The first section of Charnwood Street was built in the 1870s and ran from Farnham Street to Spinney Hill Road. Like the streets running from it down to Humberstone Road, including Shenton Street, Preston Street and Farnham Street itself, it started out as a residential area and the shops for which it became so well known did not appear in any numbers until the 1880s. The earliest building plans in the Leicestershire Record Office date from May 1873, and while some were for workshops and stables, the majority were for houses – 35 of them between October 1876 and January 1878. Only two shopkeepers are listed in Barker & Co’s Directory in 1875 – Richard Potter and J. Chambers – and three in White’s Leicester Street Directory of 1877. These were Mrs Kate Cartwright, a confectioner; Edward Bentley, a tobacconist; and a greengrocer, William Parish. A hay and straw dealer, Edward Orton, also had premises at the Spinney Hill Road end of Charnwood Street.

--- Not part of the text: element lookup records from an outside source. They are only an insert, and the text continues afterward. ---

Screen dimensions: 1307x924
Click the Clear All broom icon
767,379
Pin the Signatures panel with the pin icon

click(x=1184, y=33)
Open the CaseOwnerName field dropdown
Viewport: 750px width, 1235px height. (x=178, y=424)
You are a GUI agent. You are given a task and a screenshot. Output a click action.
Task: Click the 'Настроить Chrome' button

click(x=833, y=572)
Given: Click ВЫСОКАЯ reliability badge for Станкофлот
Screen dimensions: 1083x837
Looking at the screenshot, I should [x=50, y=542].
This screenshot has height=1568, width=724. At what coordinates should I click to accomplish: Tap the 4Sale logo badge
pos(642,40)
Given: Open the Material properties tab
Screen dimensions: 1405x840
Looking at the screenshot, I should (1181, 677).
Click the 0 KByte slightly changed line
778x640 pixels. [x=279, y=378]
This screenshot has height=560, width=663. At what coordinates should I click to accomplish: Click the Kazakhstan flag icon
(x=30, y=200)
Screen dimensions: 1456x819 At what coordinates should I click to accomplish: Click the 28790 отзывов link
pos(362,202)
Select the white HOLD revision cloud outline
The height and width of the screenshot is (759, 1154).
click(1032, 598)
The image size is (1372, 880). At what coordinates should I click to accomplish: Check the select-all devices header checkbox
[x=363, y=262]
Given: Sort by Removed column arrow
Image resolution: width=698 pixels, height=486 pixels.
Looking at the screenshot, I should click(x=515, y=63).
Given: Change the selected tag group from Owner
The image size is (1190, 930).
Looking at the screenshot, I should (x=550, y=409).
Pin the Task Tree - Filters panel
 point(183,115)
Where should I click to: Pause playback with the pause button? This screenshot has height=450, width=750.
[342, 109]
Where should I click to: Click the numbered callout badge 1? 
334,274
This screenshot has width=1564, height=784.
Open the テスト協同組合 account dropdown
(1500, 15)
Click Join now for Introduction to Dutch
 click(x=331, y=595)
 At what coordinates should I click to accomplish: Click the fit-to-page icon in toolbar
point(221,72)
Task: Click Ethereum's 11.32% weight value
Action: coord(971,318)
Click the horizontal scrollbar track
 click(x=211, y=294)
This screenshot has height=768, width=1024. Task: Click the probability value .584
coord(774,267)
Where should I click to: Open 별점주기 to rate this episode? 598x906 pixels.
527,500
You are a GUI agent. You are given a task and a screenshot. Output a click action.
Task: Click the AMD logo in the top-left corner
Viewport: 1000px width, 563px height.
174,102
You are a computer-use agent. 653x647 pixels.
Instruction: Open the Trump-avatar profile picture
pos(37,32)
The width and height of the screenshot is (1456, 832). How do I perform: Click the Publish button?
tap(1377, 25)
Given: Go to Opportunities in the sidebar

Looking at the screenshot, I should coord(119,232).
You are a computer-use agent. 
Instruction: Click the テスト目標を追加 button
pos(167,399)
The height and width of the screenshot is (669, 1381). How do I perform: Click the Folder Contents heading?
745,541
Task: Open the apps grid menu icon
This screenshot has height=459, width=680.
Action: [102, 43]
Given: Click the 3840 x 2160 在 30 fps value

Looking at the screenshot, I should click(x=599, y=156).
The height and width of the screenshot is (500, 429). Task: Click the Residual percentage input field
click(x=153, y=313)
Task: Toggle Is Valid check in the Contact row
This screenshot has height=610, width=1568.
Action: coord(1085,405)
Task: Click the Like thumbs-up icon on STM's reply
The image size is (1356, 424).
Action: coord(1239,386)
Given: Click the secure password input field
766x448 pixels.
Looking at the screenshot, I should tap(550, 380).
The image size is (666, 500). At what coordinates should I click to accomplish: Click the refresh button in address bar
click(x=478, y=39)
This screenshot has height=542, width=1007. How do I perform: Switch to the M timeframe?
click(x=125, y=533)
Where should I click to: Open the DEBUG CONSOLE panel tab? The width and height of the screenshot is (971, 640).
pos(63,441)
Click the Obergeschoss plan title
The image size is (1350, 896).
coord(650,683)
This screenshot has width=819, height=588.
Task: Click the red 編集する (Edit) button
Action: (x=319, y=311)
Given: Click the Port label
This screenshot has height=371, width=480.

At the same end were the Spinney Hill Works, the head office of the Breedon and Cloud Hill Lime Works owned by Fielding Moore, a lime burner, brick manufacturer and coal merchant who lived at Breedon on the Hill. He had other premises in Leicester at Upper Regent Street, off London Road, and 18 Humberstone Road, but according to an advertisement in 1881, the Spinney Hill Works produced ‘Horticultural and Architectural TERRA COTTA OF EVERY DESCRIPTION… Illustrated Catalogues on application, price 6d. each’. In 1877 Charnwood Street was also the home of the elastic web manufacturer William Ward of the firm of S. Jackson & Co of Wharf Street. Several other buildings were described as apartments or lodgings, convenient for the Midland railway station on London Road or the centre of Leicester, and there was also a day school run by Mrs Caroline Jenkyns near to Farnham Street.
None of the buildings in Charnwood Street were numbered at that time, but numbers do appear in Kelly’s Directory in 1881 and in the Census of the same year, running from 1 – 163 on the south side of the street and from 2 – 122 on the north. By then the street had been extended westwards from Farnham Street to Melbourne Street/Upper Kent Street, but this section never developed into the same kind of shopping area. A grocer and a coffee house appear there in Kelly’s Directory in 1881, but much of the north side was taken up by the Charnwood Street Board Schools, opened in 1877. On the south side were the premises of William Dunmore, a pork pie manufacturer, and the brewery of Bates, Son and Bishell, also dating from around 1877 and taken over in 1890 by the Leicester Brewing and Malting Company. The premises of Gimson and Coltman, hosiery machinery manufacturers, were on the corner of Charnwood Street and Vulcan Street (later Vulcan Road). From around 1908 this whole section of Charnwood Street from 1 – 49 on the south side and from 2 as far as the Board Schools on the opposite side was officially renamed as Upper Charnwood Street.